ASSIGNMENT: The answer must be an exact copy of all the data below.

(Saved data entries)
-*-

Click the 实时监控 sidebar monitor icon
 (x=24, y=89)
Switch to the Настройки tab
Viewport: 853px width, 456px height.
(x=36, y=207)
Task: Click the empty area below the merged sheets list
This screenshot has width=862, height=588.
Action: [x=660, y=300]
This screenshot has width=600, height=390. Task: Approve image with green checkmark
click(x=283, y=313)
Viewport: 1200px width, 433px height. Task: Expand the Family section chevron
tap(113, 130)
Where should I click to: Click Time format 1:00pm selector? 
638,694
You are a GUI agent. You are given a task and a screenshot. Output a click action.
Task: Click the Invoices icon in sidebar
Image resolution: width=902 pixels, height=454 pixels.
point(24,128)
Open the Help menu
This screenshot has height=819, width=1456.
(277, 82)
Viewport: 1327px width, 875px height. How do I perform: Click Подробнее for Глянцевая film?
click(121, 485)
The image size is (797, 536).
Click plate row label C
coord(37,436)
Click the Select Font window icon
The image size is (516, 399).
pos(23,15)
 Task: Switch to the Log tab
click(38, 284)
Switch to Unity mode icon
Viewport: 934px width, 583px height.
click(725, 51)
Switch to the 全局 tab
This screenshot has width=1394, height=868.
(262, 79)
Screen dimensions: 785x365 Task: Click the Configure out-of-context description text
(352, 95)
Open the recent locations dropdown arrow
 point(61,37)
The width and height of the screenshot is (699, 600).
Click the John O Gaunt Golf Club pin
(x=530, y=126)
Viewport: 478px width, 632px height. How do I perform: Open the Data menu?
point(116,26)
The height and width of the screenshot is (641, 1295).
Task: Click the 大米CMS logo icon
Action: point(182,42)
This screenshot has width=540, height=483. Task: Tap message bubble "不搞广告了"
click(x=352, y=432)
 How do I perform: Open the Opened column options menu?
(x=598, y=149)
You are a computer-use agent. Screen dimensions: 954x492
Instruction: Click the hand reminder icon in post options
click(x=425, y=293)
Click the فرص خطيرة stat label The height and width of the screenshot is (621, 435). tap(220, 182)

-*-

RESULT FOR THIS EXERCISE:
Click the 实时监控 sidebar monitor icon
 (x=24, y=89)
Switch to the Настройки tab
Viewport: 853px width, 456px height.
(x=36, y=207)
Task: Click the empty area below the merged sheets list
This screenshot has width=862, height=588.
Action: [x=660, y=300]
This screenshot has width=600, height=390. Task: Approve image with green checkmark
click(x=283, y=313)
Viewport: 1200px width, 433px height. Task: Expand the Family section chevron
tap(113, 130)
Where should I click to: Click Time format 1:00pm selector? 
638,694
You are a GUI agent. You are given a task and a screenshot. Output a click action.
Task: Click the Invoices icon in sidebar
Image resolution: width=902 pixels, height=454 pixels.
point(24,128)
Open the Help menu
This screenshot has height=819, width=1456.
(277, 82)
Viewport: 1327px width, 875px height. How do I perform: Click Подробнее for Глянцевая film?
click(121, 485)
The image size is (797, 536).
Click plate row label C
coord(37,436)
Click the Select Font window icon
The image size is (516, 399).
pos(23,15)
 Task: Switch to the Log tab
click(38, 284)
Switch to Unity mode icon
Viewport: 934px width, 583px height.
click(725, 51)
Switch to the 全局 tab
This screenshot has width=1394, height=868.
(262, 79)
Screen dimensions: 785x365 Task: Click the Configure out-of-context description text
(352, 95)
Open the recent locations dropdown arrow
 point(61,37)
The width and height of the screenshot is (699, 600).
Click the John O Gaunt Golf Club pin
(x=530, y=126)
Viewport: 478px width, 632px height. How do I perform: Open the Data menu?
point(116,26)
The height and width of the screenshot is (641, 1295).
Task: Click the 大米CMS logo icon
Action: point(182,42)
This screenshot has width=540, height=483. Task: Tap message bubble "不搞广告了"
click(x=352, y=432)
 How do I perform: Open the Opened column options menu?
(x=598, y=149)
You are a computer-use agent. Screen dimensions: 954x492
Instruction: Click the hand reminder icon in post options
click(x=425, y=293)
Click the فرص خطيرة stat label The height and width of the screenshot is (621, 435). tap(220, 182)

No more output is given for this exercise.